The company claims that as it was conducting sampling and cleanup activities under an earlier agreement with EPA, it discovered that some of the materials being cleaned up, particularly lead, cadmium and arsenic, did not originate with Solutia or its predecessor, Monsanto (now knows as Pharmacia). According to Hunger, "It became evident that other industries played a significant role, and they should share financial responsibility for the cleanup."
Solutia estimates that nearly one-third of the $54 million it spent to date on environmental investigations and remediation addressed materials and contamination not generated by the former PCB operations in Anniston. In addition, the evidence suggests that the majority of the residential properties to be cleaned up in the future under the pending federal Consent Decree have been contaminated by sources other than run-off or discharges from the facility previously owned by Monsanto.
The cost recovery action initiated by Solutia follows provisions of the federal Comprehensive Environmental Response, Compensation and Liability Act (CERCLA). EPA named Solutia and Pharmacia as Potentially Responsible Parties (PRPs) for PCB cleanup in the Anniston area pursuant to CERCLA. The pending Consent Decree obligates Solutia to bring other sources of PCB contamination to EPA's attention. Solutia has the right under CERCLA to file suit against companies that have contributed to the contamination to have them pay their fair share of past and future cleanup costs. Such cost-recovery actions are very common in federal cleanup programs.

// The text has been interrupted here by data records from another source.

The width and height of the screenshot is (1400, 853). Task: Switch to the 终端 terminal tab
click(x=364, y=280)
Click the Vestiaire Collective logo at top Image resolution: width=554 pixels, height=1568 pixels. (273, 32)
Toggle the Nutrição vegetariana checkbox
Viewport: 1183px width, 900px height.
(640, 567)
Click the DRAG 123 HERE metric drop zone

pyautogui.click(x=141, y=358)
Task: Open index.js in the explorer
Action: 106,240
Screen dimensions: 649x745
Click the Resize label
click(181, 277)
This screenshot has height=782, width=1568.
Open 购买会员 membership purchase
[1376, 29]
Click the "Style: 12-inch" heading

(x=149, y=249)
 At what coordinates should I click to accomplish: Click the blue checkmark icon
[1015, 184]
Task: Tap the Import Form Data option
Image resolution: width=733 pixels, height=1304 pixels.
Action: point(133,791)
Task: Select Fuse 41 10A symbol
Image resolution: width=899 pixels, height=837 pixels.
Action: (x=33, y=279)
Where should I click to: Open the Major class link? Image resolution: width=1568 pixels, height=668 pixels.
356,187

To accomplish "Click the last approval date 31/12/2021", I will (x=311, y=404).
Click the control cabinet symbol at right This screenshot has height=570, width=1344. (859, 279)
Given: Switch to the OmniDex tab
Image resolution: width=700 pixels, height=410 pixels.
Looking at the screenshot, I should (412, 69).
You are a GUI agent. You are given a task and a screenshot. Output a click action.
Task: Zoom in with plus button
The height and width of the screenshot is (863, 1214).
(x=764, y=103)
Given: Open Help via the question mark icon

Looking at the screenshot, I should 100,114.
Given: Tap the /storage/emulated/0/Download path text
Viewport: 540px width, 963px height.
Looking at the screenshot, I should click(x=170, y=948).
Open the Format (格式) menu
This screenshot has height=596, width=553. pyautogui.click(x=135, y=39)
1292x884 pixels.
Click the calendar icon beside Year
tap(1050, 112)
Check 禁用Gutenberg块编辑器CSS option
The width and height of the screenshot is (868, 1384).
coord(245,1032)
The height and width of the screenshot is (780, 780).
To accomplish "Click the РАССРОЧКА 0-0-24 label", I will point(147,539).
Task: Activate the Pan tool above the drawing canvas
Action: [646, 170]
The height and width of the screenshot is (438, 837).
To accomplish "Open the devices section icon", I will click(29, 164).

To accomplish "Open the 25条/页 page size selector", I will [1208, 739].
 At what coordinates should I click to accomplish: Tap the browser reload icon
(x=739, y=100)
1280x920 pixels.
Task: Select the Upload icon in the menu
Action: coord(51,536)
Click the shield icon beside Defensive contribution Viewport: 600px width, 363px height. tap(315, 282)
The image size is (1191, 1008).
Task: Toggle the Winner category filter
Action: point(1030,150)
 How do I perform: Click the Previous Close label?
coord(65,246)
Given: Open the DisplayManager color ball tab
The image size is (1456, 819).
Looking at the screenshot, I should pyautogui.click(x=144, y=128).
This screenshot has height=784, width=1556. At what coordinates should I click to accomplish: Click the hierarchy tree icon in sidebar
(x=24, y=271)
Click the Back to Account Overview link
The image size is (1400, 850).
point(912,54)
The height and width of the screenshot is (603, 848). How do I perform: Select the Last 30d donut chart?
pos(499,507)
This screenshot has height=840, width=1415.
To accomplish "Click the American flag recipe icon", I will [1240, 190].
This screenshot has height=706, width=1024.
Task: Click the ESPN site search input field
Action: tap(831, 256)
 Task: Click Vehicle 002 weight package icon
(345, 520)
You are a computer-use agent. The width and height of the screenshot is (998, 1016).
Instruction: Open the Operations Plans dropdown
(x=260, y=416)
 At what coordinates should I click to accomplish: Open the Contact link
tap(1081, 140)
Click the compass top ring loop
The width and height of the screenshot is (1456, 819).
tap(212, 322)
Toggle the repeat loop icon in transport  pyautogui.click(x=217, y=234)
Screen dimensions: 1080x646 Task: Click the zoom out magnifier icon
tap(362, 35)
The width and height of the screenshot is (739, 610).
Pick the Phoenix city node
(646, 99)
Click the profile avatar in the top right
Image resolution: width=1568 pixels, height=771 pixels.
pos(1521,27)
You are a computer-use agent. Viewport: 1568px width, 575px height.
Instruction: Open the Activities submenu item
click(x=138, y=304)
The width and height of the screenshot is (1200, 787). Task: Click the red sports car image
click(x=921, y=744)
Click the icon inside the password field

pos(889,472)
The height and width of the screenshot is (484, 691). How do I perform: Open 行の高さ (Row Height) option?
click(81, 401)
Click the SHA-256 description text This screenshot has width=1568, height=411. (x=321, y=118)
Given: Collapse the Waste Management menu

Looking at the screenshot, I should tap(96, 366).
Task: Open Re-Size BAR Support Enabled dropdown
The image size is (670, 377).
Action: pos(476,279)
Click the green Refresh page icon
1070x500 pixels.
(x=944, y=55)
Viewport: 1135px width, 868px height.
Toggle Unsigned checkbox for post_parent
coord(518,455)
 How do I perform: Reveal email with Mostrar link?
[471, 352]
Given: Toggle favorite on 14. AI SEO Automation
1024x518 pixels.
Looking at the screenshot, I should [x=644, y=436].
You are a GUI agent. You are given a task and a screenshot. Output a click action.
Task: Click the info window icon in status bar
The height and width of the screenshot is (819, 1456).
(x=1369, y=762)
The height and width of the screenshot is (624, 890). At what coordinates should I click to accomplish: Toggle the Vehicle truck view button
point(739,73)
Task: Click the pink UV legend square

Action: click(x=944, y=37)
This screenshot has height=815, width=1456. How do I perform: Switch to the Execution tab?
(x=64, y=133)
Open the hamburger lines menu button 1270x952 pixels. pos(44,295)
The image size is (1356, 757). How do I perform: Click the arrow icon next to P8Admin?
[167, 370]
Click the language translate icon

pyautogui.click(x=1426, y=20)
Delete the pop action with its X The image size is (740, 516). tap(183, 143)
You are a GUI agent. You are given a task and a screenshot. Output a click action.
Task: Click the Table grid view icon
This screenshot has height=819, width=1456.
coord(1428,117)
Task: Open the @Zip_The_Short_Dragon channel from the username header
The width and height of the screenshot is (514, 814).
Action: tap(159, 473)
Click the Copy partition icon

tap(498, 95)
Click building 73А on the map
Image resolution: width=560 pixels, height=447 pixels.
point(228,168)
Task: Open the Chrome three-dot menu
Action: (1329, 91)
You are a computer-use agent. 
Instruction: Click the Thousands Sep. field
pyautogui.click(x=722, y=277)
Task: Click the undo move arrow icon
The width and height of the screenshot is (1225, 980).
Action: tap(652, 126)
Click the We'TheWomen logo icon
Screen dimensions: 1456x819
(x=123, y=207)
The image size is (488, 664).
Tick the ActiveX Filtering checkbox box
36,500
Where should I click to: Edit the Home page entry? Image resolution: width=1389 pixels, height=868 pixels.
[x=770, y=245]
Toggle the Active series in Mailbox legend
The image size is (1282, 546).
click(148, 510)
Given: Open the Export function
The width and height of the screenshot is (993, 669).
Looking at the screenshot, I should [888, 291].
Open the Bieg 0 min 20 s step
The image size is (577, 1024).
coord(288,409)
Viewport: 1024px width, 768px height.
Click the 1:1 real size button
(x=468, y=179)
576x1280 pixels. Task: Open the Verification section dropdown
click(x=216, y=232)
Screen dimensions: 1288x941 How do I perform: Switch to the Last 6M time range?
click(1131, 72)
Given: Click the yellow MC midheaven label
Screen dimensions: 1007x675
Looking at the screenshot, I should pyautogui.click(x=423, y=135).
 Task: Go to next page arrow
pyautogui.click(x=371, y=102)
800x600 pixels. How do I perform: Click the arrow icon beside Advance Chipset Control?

Solutia's environmental investigation and cleanup work shows that some PCBs and hazardous metals (including lead, cadmium and arsenic) in and around Anniston came from sources other than surface water discharges from the old PCB production plant in west Anniston. "In addition, we believe that the information gathered through this investigation will be used, when appropriate, to defend the company in the two PCB mass tort lawsuits currently in process." said Jeffry Quinn, Solutia senior vice president and general counsel. "For example, we believe that the majority of the property damage claims, alleging PCB contamination, presented to the Abernathy jury to date, could not have been caused by runoff or discharges from the former PCB operations."
According to Solutia, contaminants came from foundries and other industrial facilities and were used for a variety of manufacturing purposes. PCBs and hazardous metals went from those facilities to properties in the Anniston area in several ways: through use of foundry sand as fill material, through direct disposal in waterways, or through spent industrial fluids (heat transfer and hydraulic fluids) leaving facilities in surface water discharges.
Anniston historically has been home to many industries, and at one time, known as the "Cast Iron Pipe Capital of The World." According to the EPA, European PCBs were commonly blended with casting wax at percentages as high as 30 percent and imported into the United States to make foundry molds for metal castings. Government records show that many of these industrial facilities previously discharged PCBs and other hazardous metal wastes into the creeks and/or disposed of waste on their properties or elsewhere in the community.